CMC Motors closes down, to retrench employees
CMC Motors Group is set to shut down 11 years after it was acquired by Dubai-based Al Futtaim Auto & Machinery, with the decision resulting in job losses and leaving its agricultural equipment franchises up for grabs.
The company, which was acquired by Al Futtaim for Sh7.5 billion in 2014, exited the passenger car business in 2023 to focus on selling agricultural equipment including New Holland tractors.
CMC says the strategic shift has not been enough to shield it from a tough business environment, leading to the decision to shut down.
“CMC Motors Group has announced its decision to gradually wind down operations in Kenya, Tanzania and Uganda in full compliance with local regulations and distributorship agreements,” the company said in a statement yesterday.
“This decision follows a thorough evaluation of the business in light of sustained market challenges, including economic pressures, currency depreciation, and rising operational costs.”
CMC added that it is supporting its employees during the transition and will ensure there is an orderly wind down in adherence to all relevant agreements and regulations.
Clear remaining stock
The company had already laid off 169 workers in 2023 when it was clearing its remaining stocks of vehicles under the Ford, Mazda and Suzuki franchises which were transitioning to new dealers.
It was not immediately clear whether Al Futtaim has identified a buyer for CMC’s assets which include land holdings in Nairobi.
The closure of the business highlights the losses Al Futtaim has suffered after paying a substantial premium for CMC which was previously listed on the Nairobi Securities Exchange (NSE).
The multinational paid Sh13 for each share of CMC, valuing the deal at Sh7.5 billion which was 68.8 times the net profit of Sh110 million that the company reported in the year ended September 2013.

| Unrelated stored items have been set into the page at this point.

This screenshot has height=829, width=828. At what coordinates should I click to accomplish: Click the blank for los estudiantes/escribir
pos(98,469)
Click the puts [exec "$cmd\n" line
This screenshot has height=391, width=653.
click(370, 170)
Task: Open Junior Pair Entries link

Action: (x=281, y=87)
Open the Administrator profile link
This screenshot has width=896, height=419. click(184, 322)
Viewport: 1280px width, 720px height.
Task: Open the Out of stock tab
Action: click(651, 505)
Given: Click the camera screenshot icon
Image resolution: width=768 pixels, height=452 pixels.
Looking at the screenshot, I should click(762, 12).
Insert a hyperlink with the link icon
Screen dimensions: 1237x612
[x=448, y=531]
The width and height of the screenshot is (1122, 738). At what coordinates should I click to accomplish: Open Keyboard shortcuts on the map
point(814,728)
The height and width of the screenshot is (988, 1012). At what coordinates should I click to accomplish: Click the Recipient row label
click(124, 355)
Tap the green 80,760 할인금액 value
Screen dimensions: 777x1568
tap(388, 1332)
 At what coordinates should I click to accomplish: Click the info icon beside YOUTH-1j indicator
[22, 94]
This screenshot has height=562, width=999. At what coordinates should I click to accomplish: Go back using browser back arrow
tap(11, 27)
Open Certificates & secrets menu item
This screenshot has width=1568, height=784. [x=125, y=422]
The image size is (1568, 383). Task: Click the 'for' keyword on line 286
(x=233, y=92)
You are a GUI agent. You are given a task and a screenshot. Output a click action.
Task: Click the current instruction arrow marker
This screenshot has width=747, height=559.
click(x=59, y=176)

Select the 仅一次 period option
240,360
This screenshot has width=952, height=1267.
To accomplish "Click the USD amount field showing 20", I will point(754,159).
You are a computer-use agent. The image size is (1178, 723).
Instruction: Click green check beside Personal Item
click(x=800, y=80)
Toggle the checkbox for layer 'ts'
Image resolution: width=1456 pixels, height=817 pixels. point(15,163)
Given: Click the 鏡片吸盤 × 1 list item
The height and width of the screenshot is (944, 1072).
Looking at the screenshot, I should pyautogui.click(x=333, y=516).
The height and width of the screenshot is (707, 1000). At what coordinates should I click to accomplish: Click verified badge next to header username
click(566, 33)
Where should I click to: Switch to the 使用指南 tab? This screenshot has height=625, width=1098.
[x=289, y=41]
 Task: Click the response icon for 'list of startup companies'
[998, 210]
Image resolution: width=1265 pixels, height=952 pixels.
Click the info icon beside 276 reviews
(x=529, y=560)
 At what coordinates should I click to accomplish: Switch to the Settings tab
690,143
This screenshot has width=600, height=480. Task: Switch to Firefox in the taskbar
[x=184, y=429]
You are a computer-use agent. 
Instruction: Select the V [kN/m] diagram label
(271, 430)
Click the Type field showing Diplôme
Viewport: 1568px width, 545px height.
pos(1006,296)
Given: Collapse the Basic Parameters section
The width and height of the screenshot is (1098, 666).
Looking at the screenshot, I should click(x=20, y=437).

The price was also Sh1.7 billion higher than CMC’s net assets of Sh5.8 billion at the time.
Boardroom wars
The buyout marked a relief to former investors of CMC that had been rocked by boardroom wars after revelations of self-dealing by some of its previous directors and senior managers.
Those who were bought out included billionaires Peter Muthoka, Paul Ndung’u, Joel Kibe and the late Jeremiah Kiereini.
Mr Muthoka was paid Sh1.8 billion while Mr Kiereini earned Sh947 million.
Mr Kibe and Mr Ndung’u earned a combined Sh869 million for their direct stakes in CMC.
The late Charles Njonjo, Mr Kiereini and former long serving chief executive of CMC, Martin Forster, were among a small circle of individuals who received payments from off-shore accounts funded by over-invoicing the Kenyan company.
Details of the illicit transactions were disclosed by a forensic audit whose trail started with the list of beneficiaries that Mr Forster left in a safe at his Lusaka Road office when he was sacked on March 14, 2011.
Global automakers including manufacturers of Land Rover, Nissan Diesel (UD) and Suzuki would overcharge CMC by a margin of between 1.5 and two percent, with the excess payments funneled to off-shore accounts which were controlled at various times by multiple individuals including Mr Forster, Mr Kiereini and Mr Njonjo.
Mr Forster later described the allegations as a witch-hunt, adding that he left the documents behind because the money belonged to CMC.
The wrangles that rocked CMC ahead of the buyout by Al Futtaim led to scores of automakers terminating their distributorship agreements with the dealer which previously had the most diverse motor vehicle brands including Jaguar Land Rover, Ford, Volkswagen, Nissan Diesel (UD) and MAN trucks.
The brands are now scattered among various dealers including Inchcape Kenya, Caetano Kenya and CFAO Mobility Kenya.